Cuando entendemos el vacío, el ascenso y la caída de la mente se vuelven más ligeros
La mente se excita ante los acontecimientos felices y colapsa ante los dolorosos. Captamos esos altibajos como "yo", pero cuando miramos de cerca, los pensamientos y sentimientos son un flujo que surge a través de las condiciones y luego desaparece nuevamente.
Decir que están vacíos no significa que no haya nada en absoluto. Tampoco significa que no haya alegría ni dolor. Sólo significa que no permanecen para siempre como cosas fijas y sustanciales. Es como una ola que se eleva claramente, pero que no está separada del mar.
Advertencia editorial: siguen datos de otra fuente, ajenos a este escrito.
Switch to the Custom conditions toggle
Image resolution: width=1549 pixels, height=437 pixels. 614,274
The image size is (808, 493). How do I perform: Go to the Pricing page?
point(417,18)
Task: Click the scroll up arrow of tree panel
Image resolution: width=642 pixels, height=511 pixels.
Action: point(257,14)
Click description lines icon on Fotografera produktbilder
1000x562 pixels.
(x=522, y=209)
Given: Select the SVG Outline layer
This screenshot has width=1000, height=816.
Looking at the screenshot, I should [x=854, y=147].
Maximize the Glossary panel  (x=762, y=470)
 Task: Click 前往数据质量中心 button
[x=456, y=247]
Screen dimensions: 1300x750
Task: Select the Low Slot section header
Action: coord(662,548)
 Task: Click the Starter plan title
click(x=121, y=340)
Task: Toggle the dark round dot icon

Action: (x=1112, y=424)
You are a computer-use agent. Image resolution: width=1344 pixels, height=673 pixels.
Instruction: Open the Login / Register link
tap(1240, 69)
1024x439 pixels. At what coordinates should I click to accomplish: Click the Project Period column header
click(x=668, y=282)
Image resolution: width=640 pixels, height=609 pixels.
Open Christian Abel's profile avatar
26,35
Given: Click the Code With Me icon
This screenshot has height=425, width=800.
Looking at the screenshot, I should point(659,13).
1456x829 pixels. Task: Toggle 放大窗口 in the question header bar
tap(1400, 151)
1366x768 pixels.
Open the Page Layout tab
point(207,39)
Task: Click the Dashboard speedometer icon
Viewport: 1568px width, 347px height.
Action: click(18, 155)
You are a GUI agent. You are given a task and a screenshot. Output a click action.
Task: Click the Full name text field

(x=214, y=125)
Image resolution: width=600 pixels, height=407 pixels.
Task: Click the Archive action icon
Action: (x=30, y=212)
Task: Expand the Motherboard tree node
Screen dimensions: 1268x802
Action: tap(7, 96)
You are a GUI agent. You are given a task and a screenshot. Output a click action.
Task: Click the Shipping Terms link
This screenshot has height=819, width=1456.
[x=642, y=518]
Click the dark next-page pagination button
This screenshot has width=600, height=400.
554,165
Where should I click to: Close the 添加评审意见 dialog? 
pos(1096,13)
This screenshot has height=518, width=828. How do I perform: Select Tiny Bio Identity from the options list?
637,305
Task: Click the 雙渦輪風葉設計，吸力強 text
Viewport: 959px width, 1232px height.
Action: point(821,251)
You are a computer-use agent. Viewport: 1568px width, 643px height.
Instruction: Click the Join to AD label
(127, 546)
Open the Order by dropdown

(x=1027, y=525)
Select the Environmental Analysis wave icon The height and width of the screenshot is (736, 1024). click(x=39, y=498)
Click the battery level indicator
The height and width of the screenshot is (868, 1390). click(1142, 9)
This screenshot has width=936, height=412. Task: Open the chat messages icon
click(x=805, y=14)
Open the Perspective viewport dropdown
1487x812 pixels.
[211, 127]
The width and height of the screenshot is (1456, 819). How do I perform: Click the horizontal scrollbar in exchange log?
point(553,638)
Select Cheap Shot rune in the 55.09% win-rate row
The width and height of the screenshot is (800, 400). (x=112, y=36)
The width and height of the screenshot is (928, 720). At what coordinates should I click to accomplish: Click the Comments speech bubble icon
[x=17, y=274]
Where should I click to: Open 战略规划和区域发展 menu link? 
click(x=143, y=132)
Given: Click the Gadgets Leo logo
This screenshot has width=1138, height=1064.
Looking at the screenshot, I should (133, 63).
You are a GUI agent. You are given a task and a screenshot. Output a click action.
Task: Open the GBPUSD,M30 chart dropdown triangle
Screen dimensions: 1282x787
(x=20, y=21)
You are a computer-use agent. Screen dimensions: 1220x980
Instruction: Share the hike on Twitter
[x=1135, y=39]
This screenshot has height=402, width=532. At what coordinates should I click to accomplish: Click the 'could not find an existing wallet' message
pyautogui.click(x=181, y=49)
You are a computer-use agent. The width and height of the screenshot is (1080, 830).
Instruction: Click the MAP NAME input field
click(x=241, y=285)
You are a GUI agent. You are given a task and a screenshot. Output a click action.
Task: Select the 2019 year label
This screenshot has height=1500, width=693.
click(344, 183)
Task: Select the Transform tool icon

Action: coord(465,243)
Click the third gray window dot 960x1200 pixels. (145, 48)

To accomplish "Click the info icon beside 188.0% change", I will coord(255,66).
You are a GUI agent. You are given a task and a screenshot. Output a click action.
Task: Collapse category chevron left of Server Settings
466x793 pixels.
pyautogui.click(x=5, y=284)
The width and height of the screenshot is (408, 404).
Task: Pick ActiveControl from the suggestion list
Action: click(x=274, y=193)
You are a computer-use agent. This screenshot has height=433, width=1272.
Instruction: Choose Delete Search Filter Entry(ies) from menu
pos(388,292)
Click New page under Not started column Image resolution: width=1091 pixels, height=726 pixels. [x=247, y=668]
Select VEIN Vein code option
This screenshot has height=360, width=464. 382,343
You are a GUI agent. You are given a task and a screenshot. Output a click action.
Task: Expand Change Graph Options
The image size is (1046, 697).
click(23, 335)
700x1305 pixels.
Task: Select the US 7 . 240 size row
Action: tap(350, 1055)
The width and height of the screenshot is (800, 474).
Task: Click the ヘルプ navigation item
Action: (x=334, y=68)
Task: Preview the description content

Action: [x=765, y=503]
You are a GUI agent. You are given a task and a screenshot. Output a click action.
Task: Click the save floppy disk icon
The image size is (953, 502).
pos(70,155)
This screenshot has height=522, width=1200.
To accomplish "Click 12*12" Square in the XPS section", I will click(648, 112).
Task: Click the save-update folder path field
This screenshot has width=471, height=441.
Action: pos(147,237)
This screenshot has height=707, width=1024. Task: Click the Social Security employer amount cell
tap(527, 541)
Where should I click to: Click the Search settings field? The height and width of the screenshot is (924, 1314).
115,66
La práctica no es deshacerse por la fuerza de una mente dolorosa. Es darse cuenta de que "ha surgido esta clase de mente" y observar cómo esa mente cambia y desaparece. Cuando podemos ver de esta manera, no necesitamos estar demasiado atados por la alegría y no necesitamos desplomarnos por completo ante el dolor.
Lo que importa en esta enseñanza no es obligar a la mente a verse mejor ni intentar cambiarlo todo de una vez. Primero, observe dónde está atrapada la mente en este momento, y desde ese mismo lugar elija un paso en una dirección más recta. La práctica no es un evento especial lejano; aparece en las expresiones, palabras, juicios y cuidados del día.
La mente sube y baja entre la alegría y el dolor. Cuando no nos aferramos, incluso las olas de la mente se vuelven más ligeras. Que también hoy esta enseñanza se convierta en una pequeña elección en la vida diaria e ilumine la mente.